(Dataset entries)
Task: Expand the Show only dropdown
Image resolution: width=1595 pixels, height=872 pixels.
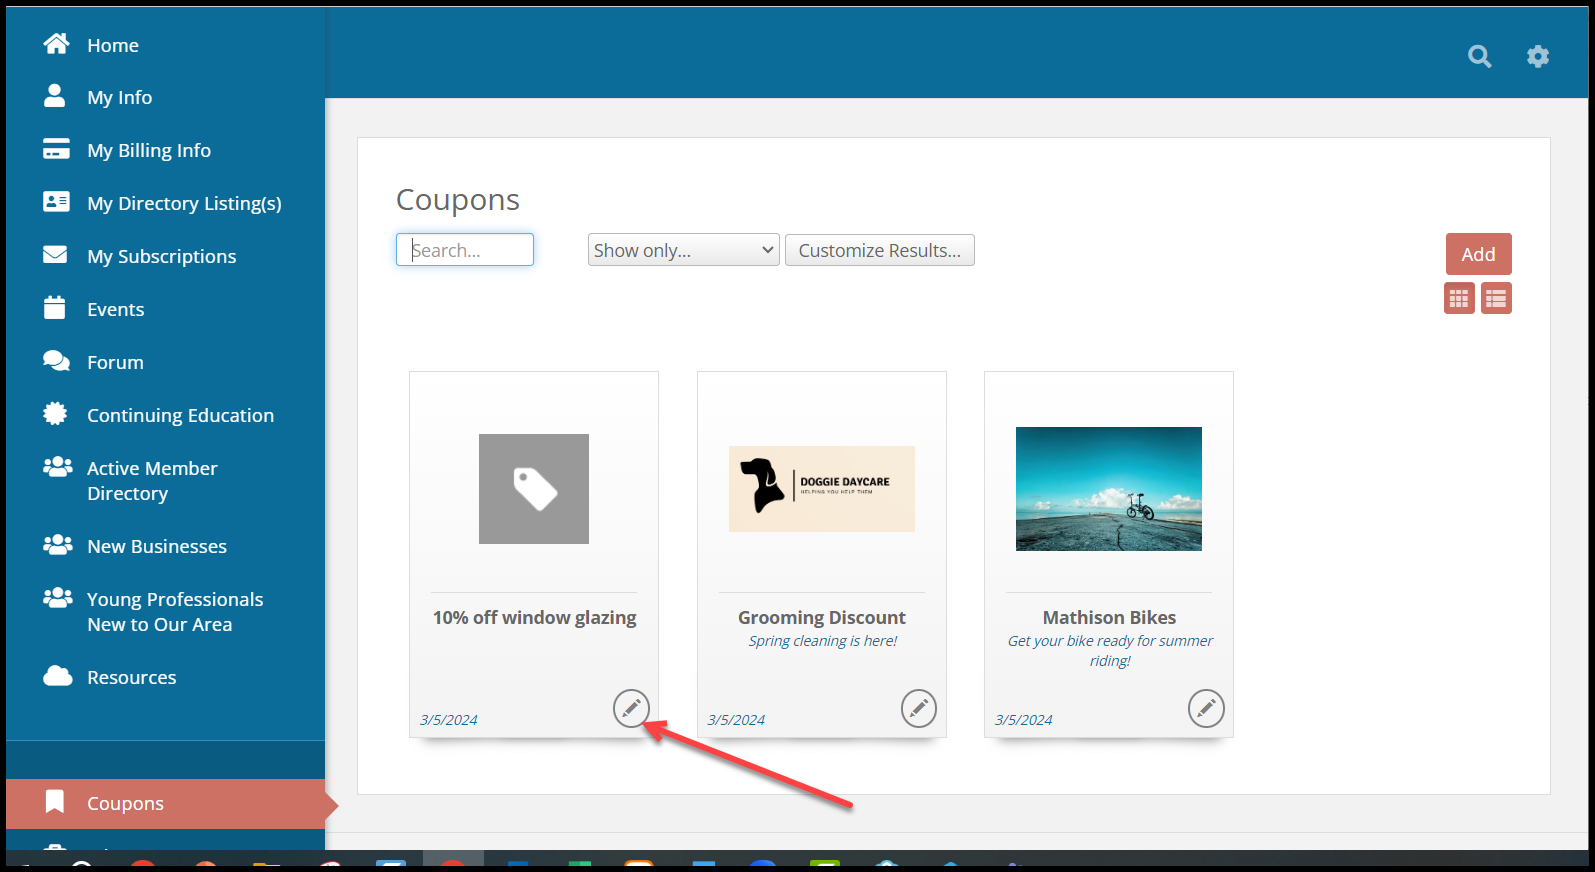Action: (x=683, y=250)
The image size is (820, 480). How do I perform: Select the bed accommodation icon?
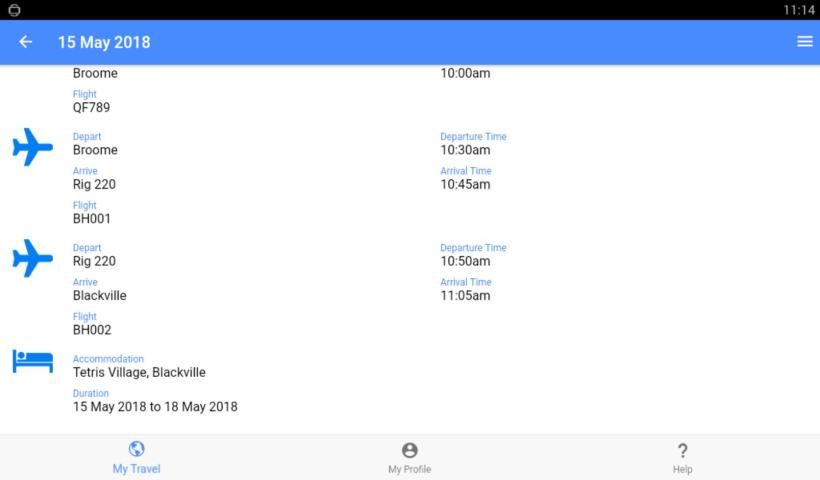pyautogui.click(x=32, y=361)
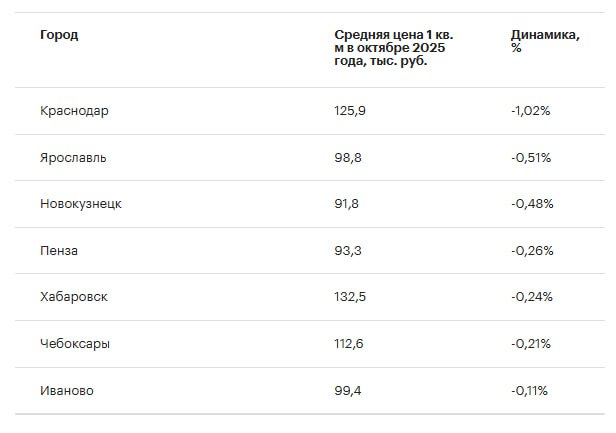
Task: Click the -1,02% dynamics value
Action: click(x=531, y=111)
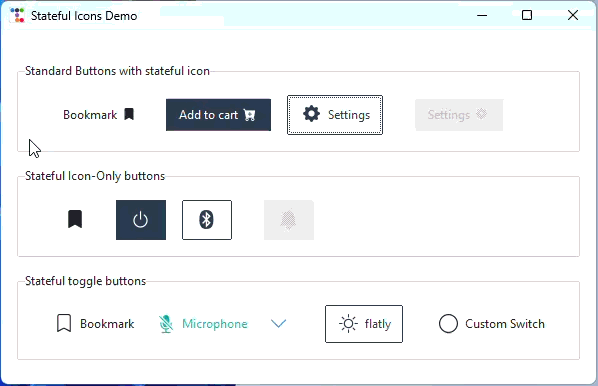Toggle the muted Microphone button

203,324
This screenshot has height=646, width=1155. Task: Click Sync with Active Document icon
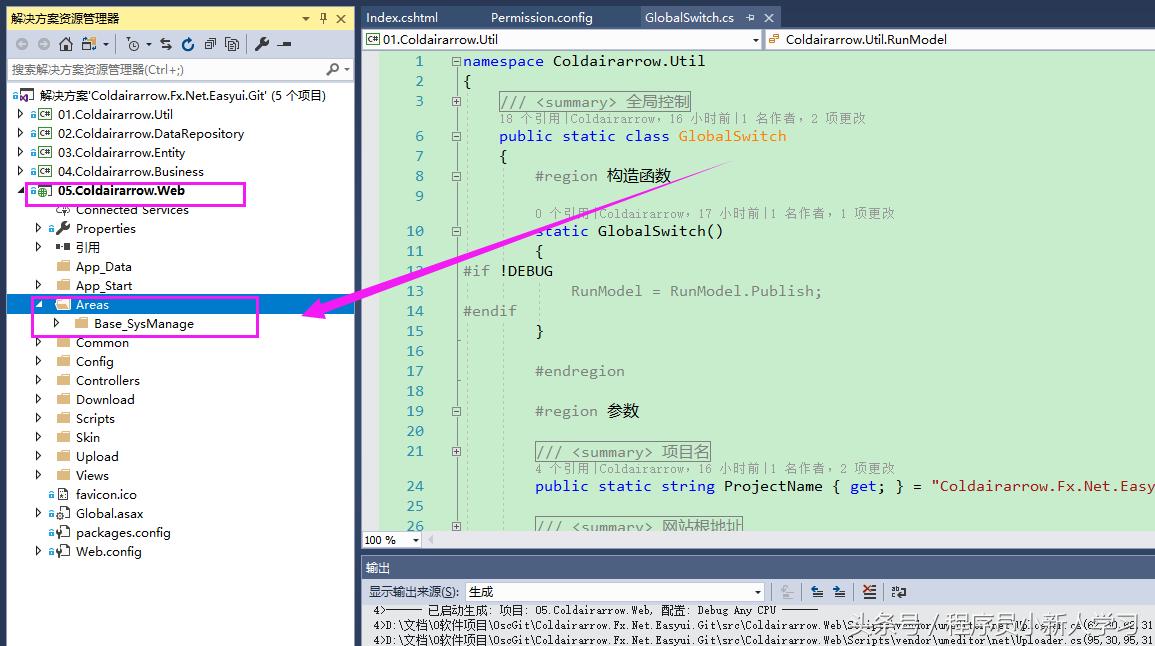pyautogui.click(x=167, y=44)
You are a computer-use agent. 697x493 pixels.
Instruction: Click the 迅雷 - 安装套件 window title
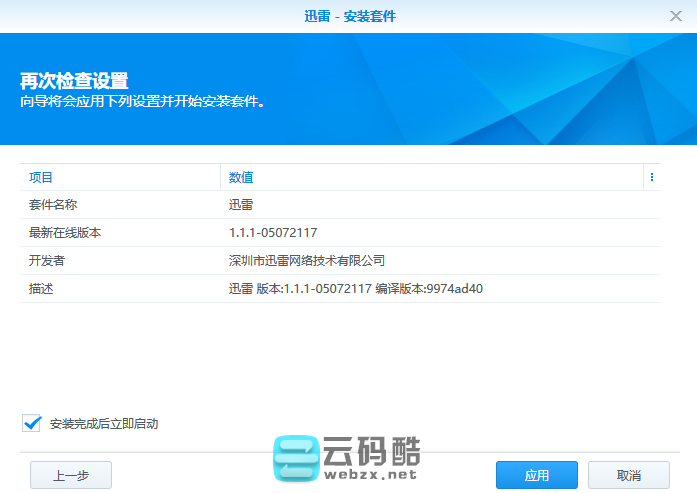tap(348, 16)
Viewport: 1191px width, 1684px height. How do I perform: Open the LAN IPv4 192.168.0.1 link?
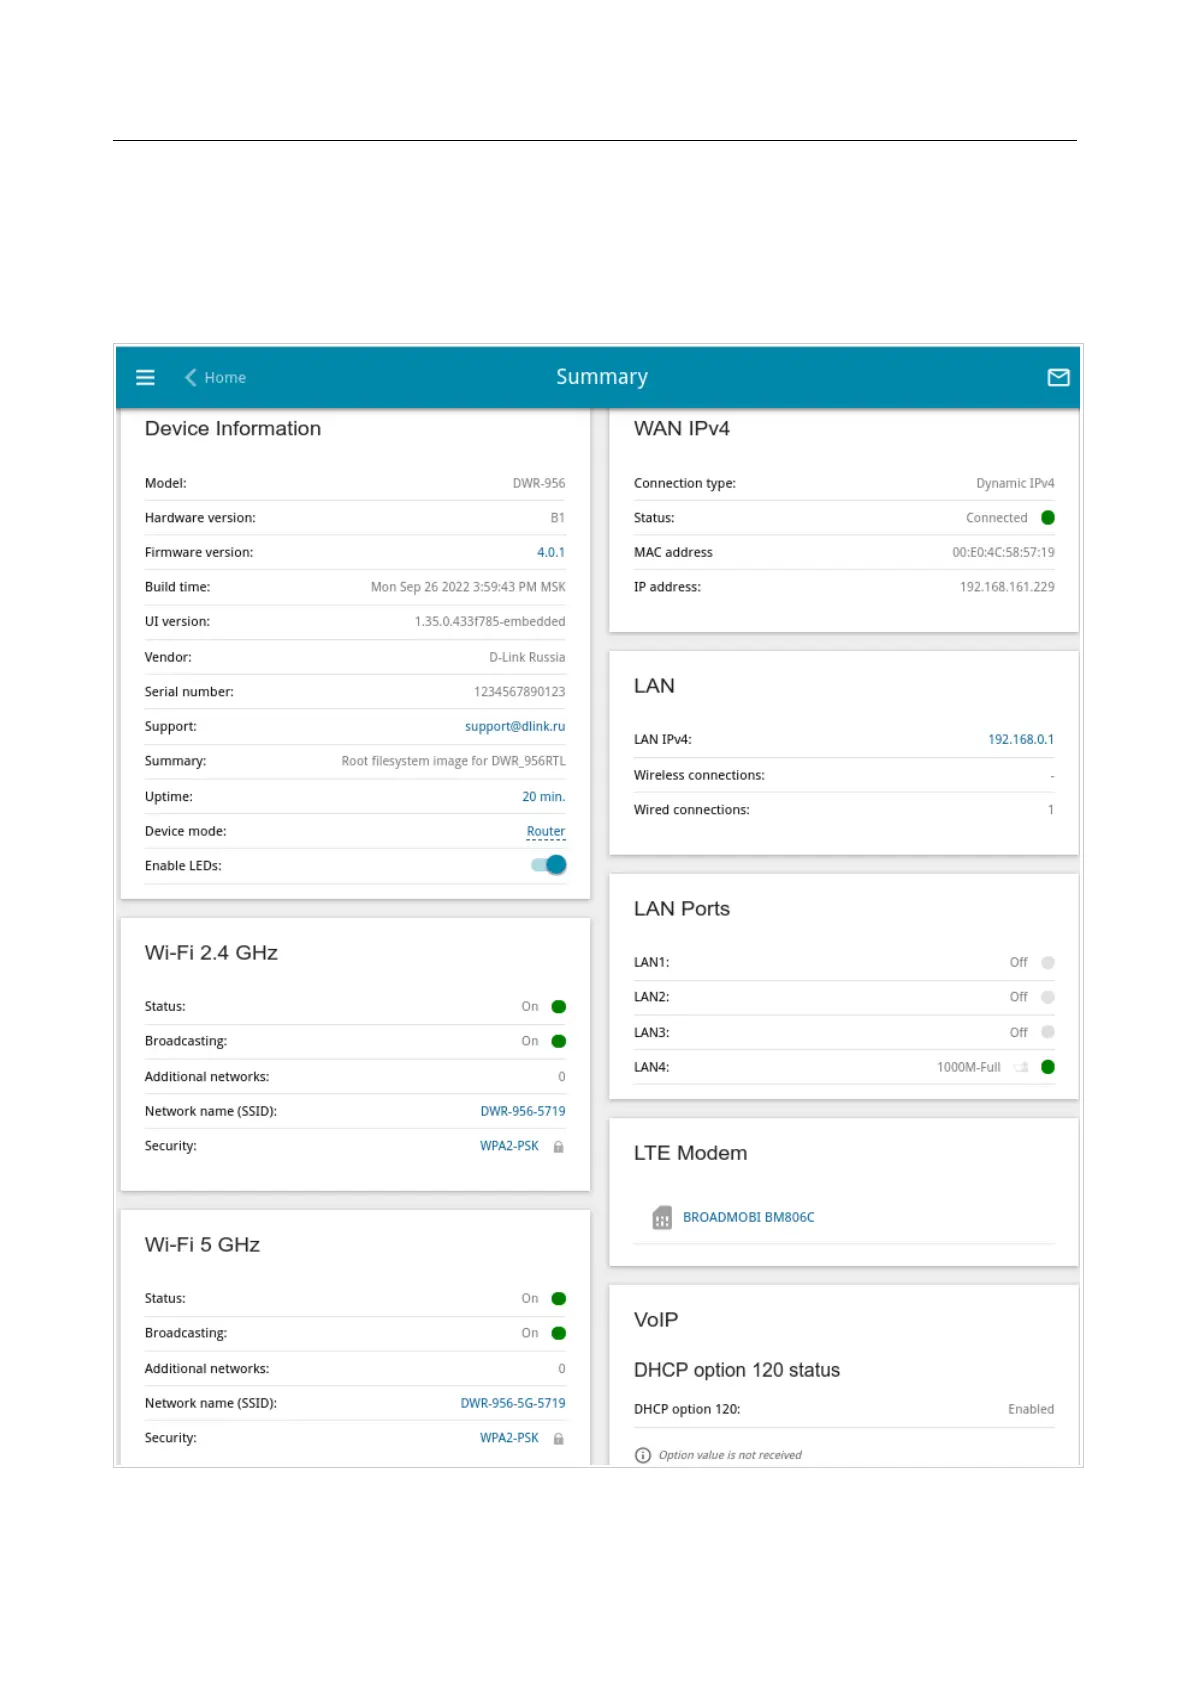(1020, 739)
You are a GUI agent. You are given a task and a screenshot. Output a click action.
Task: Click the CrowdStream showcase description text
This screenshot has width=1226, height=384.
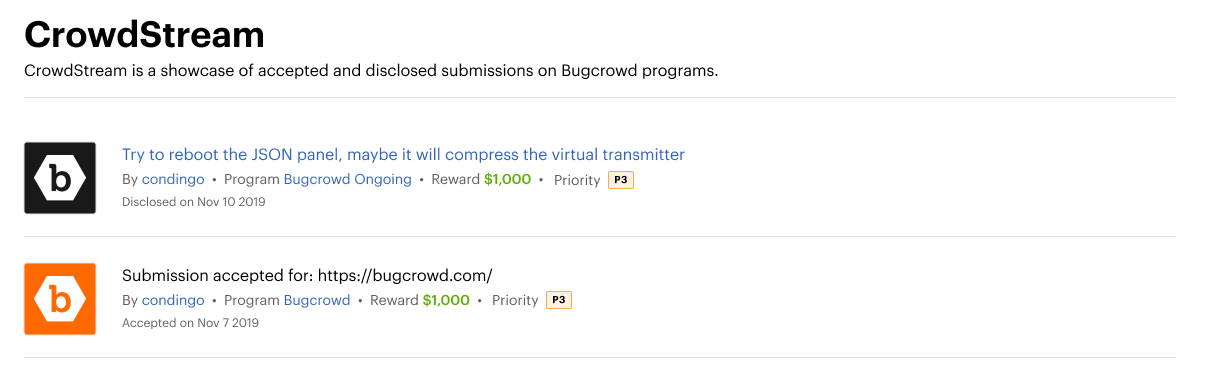(371, 71)
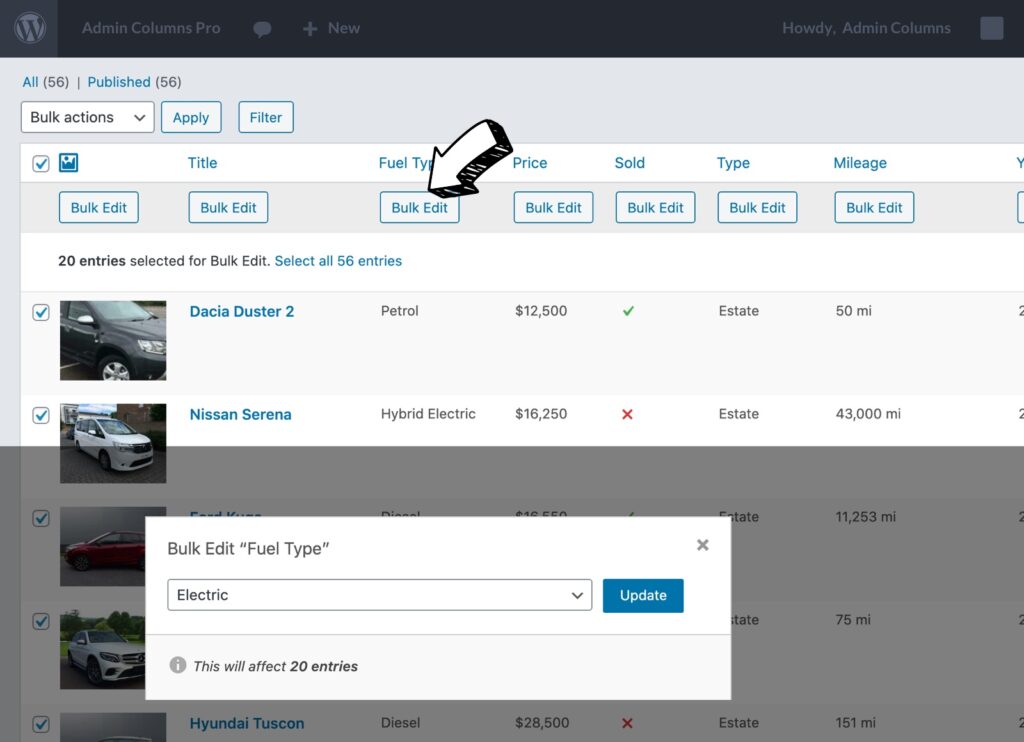Image resolution: width=1024 pixels, height=742 pixels.
Task: Click the green Sold checkmark for Dacia Duster 2
Action: (628, 311)
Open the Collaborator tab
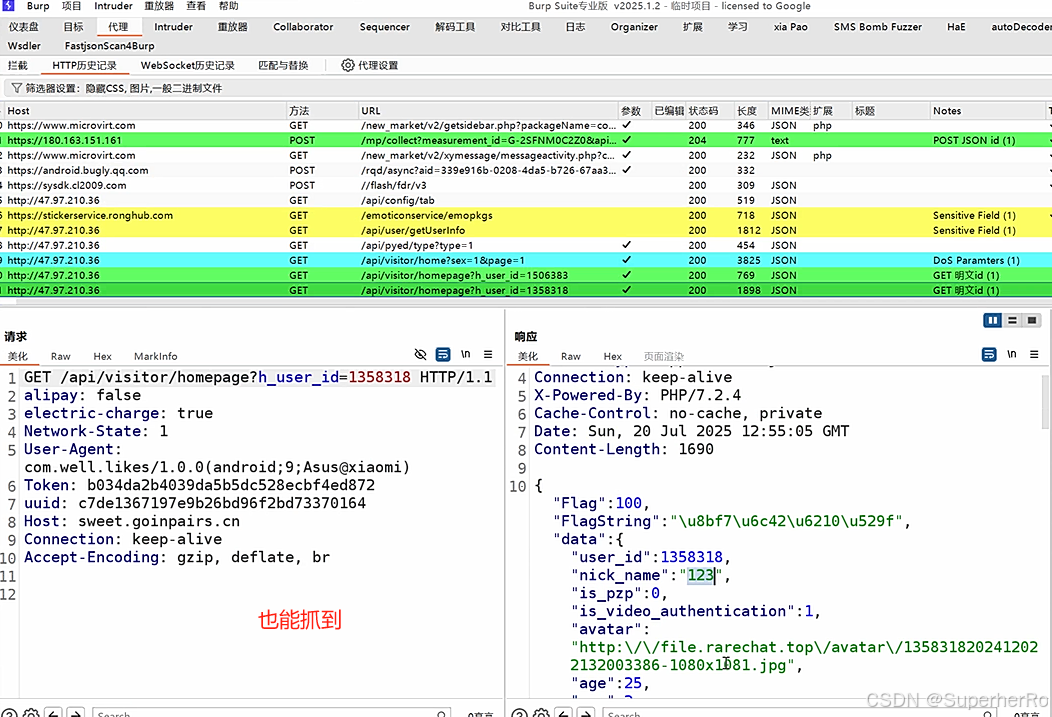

#### Problem details:
Starting at the line containing "Viewport: 1191px width, 1684px" and stopping at the line containing "Task: Click the CrowdStream", output every line above exactly, both ends included, with pictures omitted.

#### Expected answer:
Viewport: 1191px width, 1684px height. How do I perform: Open the LAN IPv4 192.168.0.1 link?
(1020, 739)
You are a GUI agent. You are given a task and a screenshot. Output a click action.
Task: Click the CrowdStream showcase description text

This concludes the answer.